The CBOE Volatility Index - implied volatility of S&P 500 options over the next 30 days, annualized. A market-wide barometer of expected volatility.

See also: Implied volatility (IV), Volatility skew

Volatility skew

The pattern that low-strike puts trade at higher implied volatility than high-strike calls on equities. The market pricing crash risk asymmetrically; the reason equity put premiums tend to outpay call premiums at the same delta. Selling calls vs selling puts →

See also: Implied volatility (IV), VIX

The Greeks

Delta

How much an option's price is expected to move for a $1 move in the underlying. For an option seller it also works as a rough estimate of the chance the option finishes in the money. How to choose a strike price →

See also: Gamma, Moneyness, Probability of profit

Gamma

How much an option's delta changes per $1 move in the underlying. Short option sellers are short gamma - delta accelerates against them on adverse moves, especially in the last two weeks before expiration. The Greeks for Option Sellers →

See also: Delta, Theta, Vega

Rho

An option's sensitivity to a 1% change in the risk-free interest rate. Negligible for retail traders on 30-45 DTE options; matters more for LEAPS. The Greeks for Option Sellers →

See also: Delta, Theta, Vega

Theta

The daily price decay of an option, all else equal. Theta is the income an option seller collects each day the underlying does not move enough to matter. The Greeks for Option Sellers →

See also: Gamma, Vega, Extrinsic value

Vega

An option's price change per 1 percentage-point change in implied volatility. Sellers are short vega - rising IV makes the option you sold more expensive even if the underlying does not move. The Greeks for Option Sellers →

See also: Theta, Implied volatility (IV), IV crush

Assignment & exercise

Assignment

When an option you sold is exercised by its holder and you must fulfill the contract — buying the stock if you sold a put, or selling it if you sold a call. Assignment guide →

See also: Early assignment, Exercise, Pin risk

Automatic exercise

In-the-money options are automatically exercised at expiration by the clearinghouse unless the holder explicitly opts out. As a seller this is why an ITM short option held to expiry is assigned without warning. Assignment guide →

See also: Exercise, Settlement, Expiration

Early assignment

Assignment before the expiration date. It is possible on American-style options and is most common on a short in-the-money call just before an ex-dividend date. Assignment guide →

See also: Assignment, Ex-dividend date, American style

Ex-dividend date

The cut-off date for owning a stock to receive its next dividend. It is the key date behind early-assignment risk on covered calls. Assignment guide →

See also: Early assignment, Assignment

Exercise

The action of an option holder using their right — to buy the underlying with a call, or sell it with a put. When a holder exercises, a seller is assigned. Assignment guide →

See also: Assignment, Automatic exercise, Settlement

Naked option

A short option that is not backed by stock or cash to cover assignment — the opposite of a covered call or a cash-secured put.

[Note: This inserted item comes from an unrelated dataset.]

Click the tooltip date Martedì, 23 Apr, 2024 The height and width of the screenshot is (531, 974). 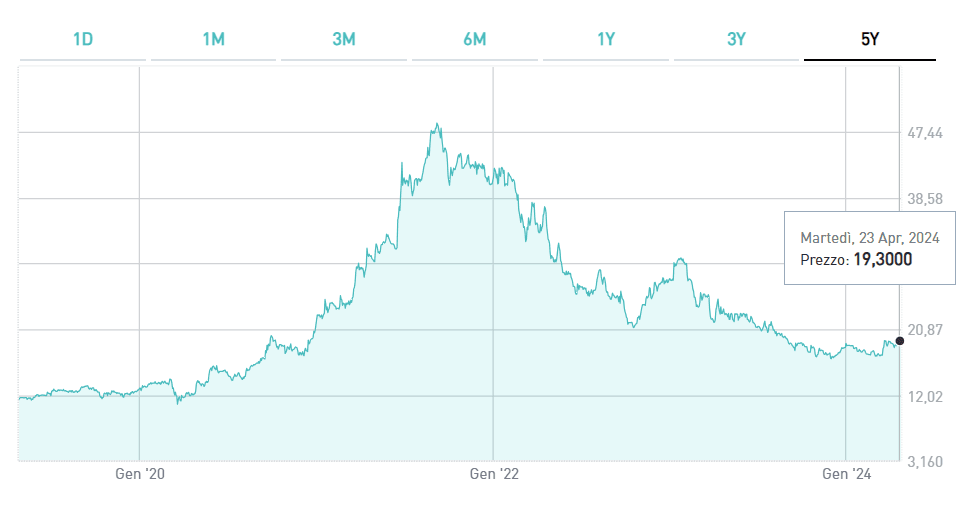pos(870,237)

See also: Covered call, Margin, Buying power reduction (BPR)

Pin risk

The uncertainty, when a stock closes right at your strike at expiration, over whether the option will be exercised and you will be assigned. Assignment guide →

See also: Assignment, Expiration, Strike price

Settlement

The clearing process that follows exercise or assignment - shares change hands for equity options, cash is paid for index options. For US equity options, settlement is T+1.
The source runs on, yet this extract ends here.